### What you should do
Write out the data once more, exactly as it reads.

### Provided data
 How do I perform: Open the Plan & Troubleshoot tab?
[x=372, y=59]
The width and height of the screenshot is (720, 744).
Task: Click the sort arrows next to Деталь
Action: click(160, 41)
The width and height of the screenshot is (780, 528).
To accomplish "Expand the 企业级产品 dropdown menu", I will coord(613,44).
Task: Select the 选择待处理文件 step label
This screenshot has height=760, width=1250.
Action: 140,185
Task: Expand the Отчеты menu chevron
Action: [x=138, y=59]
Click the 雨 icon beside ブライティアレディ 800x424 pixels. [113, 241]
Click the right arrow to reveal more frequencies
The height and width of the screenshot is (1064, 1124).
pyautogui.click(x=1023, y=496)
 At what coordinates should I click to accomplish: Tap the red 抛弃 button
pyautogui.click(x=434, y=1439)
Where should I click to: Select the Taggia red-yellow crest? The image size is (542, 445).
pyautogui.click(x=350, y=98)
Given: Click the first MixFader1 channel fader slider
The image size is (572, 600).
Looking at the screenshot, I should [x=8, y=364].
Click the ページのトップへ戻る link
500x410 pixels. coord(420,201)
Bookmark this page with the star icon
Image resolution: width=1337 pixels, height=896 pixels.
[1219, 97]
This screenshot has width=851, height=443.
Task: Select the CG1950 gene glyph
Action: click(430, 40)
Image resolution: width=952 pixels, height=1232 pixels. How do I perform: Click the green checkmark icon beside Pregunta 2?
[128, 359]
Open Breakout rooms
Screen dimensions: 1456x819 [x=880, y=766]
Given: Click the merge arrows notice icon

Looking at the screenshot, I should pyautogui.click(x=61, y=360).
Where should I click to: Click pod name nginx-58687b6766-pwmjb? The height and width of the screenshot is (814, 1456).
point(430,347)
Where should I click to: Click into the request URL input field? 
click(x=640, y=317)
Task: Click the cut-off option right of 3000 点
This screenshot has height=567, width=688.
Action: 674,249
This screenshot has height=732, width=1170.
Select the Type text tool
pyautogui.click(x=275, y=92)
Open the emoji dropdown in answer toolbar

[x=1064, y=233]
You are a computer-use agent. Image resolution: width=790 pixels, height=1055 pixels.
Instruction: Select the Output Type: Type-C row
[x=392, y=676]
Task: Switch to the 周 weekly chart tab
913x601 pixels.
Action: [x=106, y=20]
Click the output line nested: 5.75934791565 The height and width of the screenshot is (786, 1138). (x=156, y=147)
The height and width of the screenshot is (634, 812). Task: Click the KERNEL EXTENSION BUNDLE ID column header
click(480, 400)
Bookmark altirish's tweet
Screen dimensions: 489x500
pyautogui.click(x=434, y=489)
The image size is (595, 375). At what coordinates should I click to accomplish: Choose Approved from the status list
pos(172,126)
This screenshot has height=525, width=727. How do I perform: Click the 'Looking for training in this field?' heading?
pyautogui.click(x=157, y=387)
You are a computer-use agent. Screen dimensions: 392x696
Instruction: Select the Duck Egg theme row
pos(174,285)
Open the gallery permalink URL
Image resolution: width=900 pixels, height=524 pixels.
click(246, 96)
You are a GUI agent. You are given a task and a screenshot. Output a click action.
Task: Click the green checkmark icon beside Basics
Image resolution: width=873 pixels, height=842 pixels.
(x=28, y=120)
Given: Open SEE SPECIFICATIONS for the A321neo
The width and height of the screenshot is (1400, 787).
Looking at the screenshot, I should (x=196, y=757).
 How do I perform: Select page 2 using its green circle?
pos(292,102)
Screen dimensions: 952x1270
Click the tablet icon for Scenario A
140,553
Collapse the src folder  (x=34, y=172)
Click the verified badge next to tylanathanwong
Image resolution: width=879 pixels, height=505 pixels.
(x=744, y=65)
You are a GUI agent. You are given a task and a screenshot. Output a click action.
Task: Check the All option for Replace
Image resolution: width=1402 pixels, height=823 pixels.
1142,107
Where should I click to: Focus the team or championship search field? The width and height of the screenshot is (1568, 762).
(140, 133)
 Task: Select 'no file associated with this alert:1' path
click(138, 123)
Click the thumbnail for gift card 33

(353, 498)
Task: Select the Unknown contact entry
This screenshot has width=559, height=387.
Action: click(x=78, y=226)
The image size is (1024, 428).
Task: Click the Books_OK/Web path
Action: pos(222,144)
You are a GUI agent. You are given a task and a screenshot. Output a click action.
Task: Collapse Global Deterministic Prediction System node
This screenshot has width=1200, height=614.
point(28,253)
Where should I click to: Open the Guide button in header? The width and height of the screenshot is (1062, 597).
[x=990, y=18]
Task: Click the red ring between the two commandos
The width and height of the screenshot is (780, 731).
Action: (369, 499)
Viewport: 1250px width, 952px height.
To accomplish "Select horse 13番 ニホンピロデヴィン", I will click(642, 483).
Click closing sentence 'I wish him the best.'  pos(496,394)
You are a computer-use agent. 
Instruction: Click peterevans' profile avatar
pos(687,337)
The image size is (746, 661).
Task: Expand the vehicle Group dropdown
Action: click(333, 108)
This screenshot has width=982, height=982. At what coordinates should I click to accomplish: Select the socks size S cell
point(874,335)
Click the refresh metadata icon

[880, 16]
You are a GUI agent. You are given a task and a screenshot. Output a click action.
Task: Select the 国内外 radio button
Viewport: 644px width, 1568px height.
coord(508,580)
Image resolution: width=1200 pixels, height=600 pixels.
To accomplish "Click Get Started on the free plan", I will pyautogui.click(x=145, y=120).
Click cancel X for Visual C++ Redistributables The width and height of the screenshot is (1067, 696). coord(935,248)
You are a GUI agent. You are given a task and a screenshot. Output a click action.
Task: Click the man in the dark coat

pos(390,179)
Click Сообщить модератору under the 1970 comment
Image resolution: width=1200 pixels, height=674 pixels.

### Problem solution
 How do I perform: Open the Plan & Troubleshoot tab?
[x=372, y=59]
The width and height of the screenshot is (720, 744).
Task: Click the sort arrows next to Деталь
Action: click(160, 41)
The width and height of the screenshot is (780, 528).
To accomplish "Expand the 企业级产品 dropdown menu", I will coord(613,44).
Task: Select the 选择待处理文件 step label
This screenshot has height=760, width=1250.
Action: 140,185
Task: Expand the Отчеты menu chevron
Action: [x=138, y=59]
Click the 雨 icon beside ブライティアレディ 800x424 pixels. [113, 241]
Click the right arrow to reveal more frequencies
The height and width of the screenshot is (1064, 1124).
pyautogui.click(x=1023, y=496)
 At what coordinates should I click to accomplish: Tap the red 抛弃 button
pyautogui.click(x=434, y=1439)
Where should I click to: Select the Taggia red-yellow crest? The image size is (542, 445).
pyautogui.click(x=350, y=98)
Given: Click the first MixFader1 channel fader slider
The image size is (572, 600).
Looking at the screenshot, I should [x=8, y=364].
Click the ページのトップへ戻る link
500x410 pixels. coord(420,201)
Bookmark this page with the star icon
Image resolution: width=1337 pixels, height=896 pixels.
[1219, 97]
This screenshot has width=851, height=443.
Task: Select the CG1950 gene glyph
Action: click(430, 40)
Image resolution: width=952 pixels, height=1232 pixels. How do I perform: Click the green checkmark icon beside Pregunta 2?
[128, 359]
Open Breakout rooms
Screen dimensions: 1456x819 [x=880, y=766]
Given: Click the merge arrows notice icon

Looking at the screenshot, I should pyautogui.click(x=61, y=360).
Where should I click to: Click pod name nginx-58687b6766-pwmjb? The height and width of the screenshot is (814, 1456).
point(430,347)
Where should I click to: Click into the request URL input field? 
click(x=640, y=317)
Task: Click the cut-off option right of 3000 点
This screenshot has height=567, width=688.
Action: 674,249
This screenshot has height=732, width=1170.
Select the Type text tool
pyautogui.click(x=275, y=92)
Open the emoji dropdown in answer toolbar

[x=1064, y=233]
You are a computer-use agent. Image resolution: width=790 pixels, height=1055 pixels.
Instruction: Select the Output Type: Type-C row
[x=392, y=676]
Task: Switch to the 周 weekly chart tab
913x601 pixels.
Action: [x=106, y=20]
Click the output line nested: 5.75934791565 The height and width of the screenshot is (786, 1138). (x=156, y=147)
The height and width of the screenshot is (634, 812). Task: Click the KERNEL EXTENSION BUNDLE ID column header
click(480, 400)
Bookmark altirish's tweet
Screen dimensions: 489x500
pyautogui.click(x=434, y=489)
The image size is (595, 375). At what coordinates should I click to accomplish: Choose Approved from the status list
pos(172,126)
This screenshot has height=525, width=727. How do I perform: Click the 'Looking for training in this field?' heading?
pyautogui.click(x=157, y=387)
You are a computer-use agent. Screen dimensions: 392x696
Instruction: Select the Duck Egg theme row
pos(174,285)
Open the gallery permalink URL
Image resolution: width=900 pixels, height=524 pixels.
click(246, 96)
You are a GUI agent. You are given a task and a screenshot. Output a click action.
Task: Click the green checkmark icon beside Basics
Image resolution: width=873 pixels, height=842 pixels.
(x=28, y=120)
Given: Open SEE SPECIFICATIONS for the A321neo
The width and height of the screenshot is (1400, 787).
Looking at the screenshot, I should (x=196, y=757).
 How do I perform: Select page 2 using its green circle?
pos(292,102)
Screen dimensions: 952x1270
Click the tablet icon for Scenario A
140,553
Collapse the src folder  (x=34, y=172)
Click the verified badge next to tylanathanwong
Image resolution: width=879 pixels, height=505 pixels.
(x=744, y=65)
You are a GUI agent. You are given a task and a screenshot. Output a click action.
Task: Check the All option for Replace
Image resolution: width=1402 pixels, height=823 pixels.
1142,107
Where should I click to: Focus the team or championship search field? The width and height of the screenshot is (1568, 762).
(140, 133)
 Task: Select 'no file associated with this alert:1' path
click(138, 123)
Click the thumbnail for gift card 33

(353, 498)
Task: Select the Unknown contact entry
This screenshot has width=559, height=387.
Action: click(x=78, y=226)
The image size is (1024, 428).
Task: Click the Books_OK/Web path
Action: pos(222,144)
You are a GUI agent. You are given a task and a screenshot. Output a click action.
Task: Collapse Global Deterministic Prediction System node
This screenshot has width=1200, height=614.
point(28,253)
Where should I click to: Open the Guide button in header? The width and height of the screenshot is (1062, 597).
[x=990, y=18]
Task: Click the red ring between the two commandos
The width and height of the screenshot is (780, 731).
Action: (369, 499)
Viewport: 1250px width, 952px height.
To accomplish "Select horse 13番 ニホンピロデヴィン", I will click(642, 483).
Click closing sentence 'I wish him the best.'  pos(496,394)
You are a computer-use agent. 
Instruction: Click peterevans' profile avatar
pos(687,337)
The image size is (746, 661).
Task: Expand the vehicle Group dropdown
Action: click(333, 108)
This screenshot has width=982, height=982. At what coordinates should I click to accomplish: Select the socks size S cell
point(874,335)
Click the refresh metadata icon

[880, 16]
You are a GUI agent. You are given a task and a screenshot. Output a click action.
Task: Select the 国内外 radio button
Viewport: 644px width, 1568px height.
coord(508,580)
Image resolution: width=1200 pixels, height=600 pixels.
To accomplish "Click Get Started on the free plan", I will pyautogui.click(x=145, y=120).
Click cancel X for Visual C++ Redistributables The width and height of the screenshot is (1067, 696). coord(935,248)
You are a GUI agent. You are given a task and a screenshot. Output a click action.
Task: Click the man in the dark coat

pos(390,179)
Click Сообщить модератору under the 1970 comment
Image resolution: width=1200 pixels, height=674 pixels.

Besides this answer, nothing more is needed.